[DIRECTIONS] Every record has to be written out exactly, with no line missing.

* * *

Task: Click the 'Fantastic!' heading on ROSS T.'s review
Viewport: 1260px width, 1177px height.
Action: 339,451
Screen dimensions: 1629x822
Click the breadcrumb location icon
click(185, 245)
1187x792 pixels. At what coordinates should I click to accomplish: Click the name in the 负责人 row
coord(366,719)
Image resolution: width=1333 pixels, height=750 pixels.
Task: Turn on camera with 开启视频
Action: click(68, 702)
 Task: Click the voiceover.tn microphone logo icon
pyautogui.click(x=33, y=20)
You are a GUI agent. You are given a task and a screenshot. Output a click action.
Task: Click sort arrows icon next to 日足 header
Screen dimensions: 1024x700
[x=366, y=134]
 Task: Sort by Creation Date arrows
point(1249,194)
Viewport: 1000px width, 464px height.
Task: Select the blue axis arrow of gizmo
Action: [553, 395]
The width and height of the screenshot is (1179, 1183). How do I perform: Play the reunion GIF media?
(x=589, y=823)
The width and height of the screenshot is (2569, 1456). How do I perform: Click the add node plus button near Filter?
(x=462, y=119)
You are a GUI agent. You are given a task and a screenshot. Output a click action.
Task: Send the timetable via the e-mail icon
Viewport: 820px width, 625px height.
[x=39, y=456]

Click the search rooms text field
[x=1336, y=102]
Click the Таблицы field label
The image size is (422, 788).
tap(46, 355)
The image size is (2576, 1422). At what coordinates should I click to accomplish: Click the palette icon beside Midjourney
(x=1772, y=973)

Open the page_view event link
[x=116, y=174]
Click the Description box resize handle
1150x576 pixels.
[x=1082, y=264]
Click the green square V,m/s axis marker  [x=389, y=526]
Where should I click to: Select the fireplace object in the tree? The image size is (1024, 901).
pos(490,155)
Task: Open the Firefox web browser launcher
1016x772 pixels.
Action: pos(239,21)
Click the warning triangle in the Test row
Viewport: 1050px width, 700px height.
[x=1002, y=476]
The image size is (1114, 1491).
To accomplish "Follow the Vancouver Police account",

* * *

[SOLUTION TO THIS EXERCISE]
Task: Click the 'Fantastic!' heading on ROSS T.'s review
Viewport: 1260px width, 1177px height.
Action: 339,451
Screen dimensions: 1629x822
Click the breadcrumb location icon
click(185, 245)
1187x792 pixels. At what coordinates should I click to accomplish: Click the name in the 负责人 row
coord(366,719)
Image resolution: width=1333 pixels, height=750 pixels.
Task: Turn on camera with 开启视频
Action: click(68, 702)
 Task: Click the voiceover.tn microphone logo icon
pyautogui.click(x=33, y=20)
You are a GUI agent. You are given a task and a screenshot. Output a click action.
Task: Click sort arrows icon next to 日足 header
Screen dimensions: 1024x700
[x=366, y=134]
 Task: Sort by Creation Date arrows
point(1249,194)
Viewport: 1000px width, 464px height.
Task: Select the blue axis arrow of gizmo
Action: [553, 395]
The width and height of the screenshot is (1179, 1183). How do I perform: Play the reunion GIF media?
(x=589, y=823)
The width and height of the screenshot is (2569, 1456). How do I perform: Click the add node plus button near Filter?
(x=462, y=119)
You are a GUI agent. You are given a task and a screenshot. Output a click action.
Task: Send the timetable via the e-mail icon
Viewport: 820px width, 625px height.
[x=39, y=456]

Click the search rooms text field
[x=1336, y=102]
Click the Таблицы field label
The image size is (422, 788).
tap(46, 355)
The image size is (2576, 1422). At what coordinates should I click to accomplish: Click the palette icon beside Midjourney
(x=1772, y=973)

Open the page_view event link
[x=116, y=174]
Click the Description box resize handle
1150x576 pixels.
[x=1082, y=264]
Click the green square V,m/s axis marker  [x=389, y=526]
Where should I click to: Select the fireplace object in the tree? The image size is (1024, 901).
pos(490,155)
Task: Open the Firefox web browser launcher
1016x772 pixels.
Action: pos(239,21)
Click the warning triangle in the Test row
Viewport: 1050px width, 700px height.
[x=1002, y=476]
The image size is (1114, 1491).
To accomplish "Follow the Vancouver Police account",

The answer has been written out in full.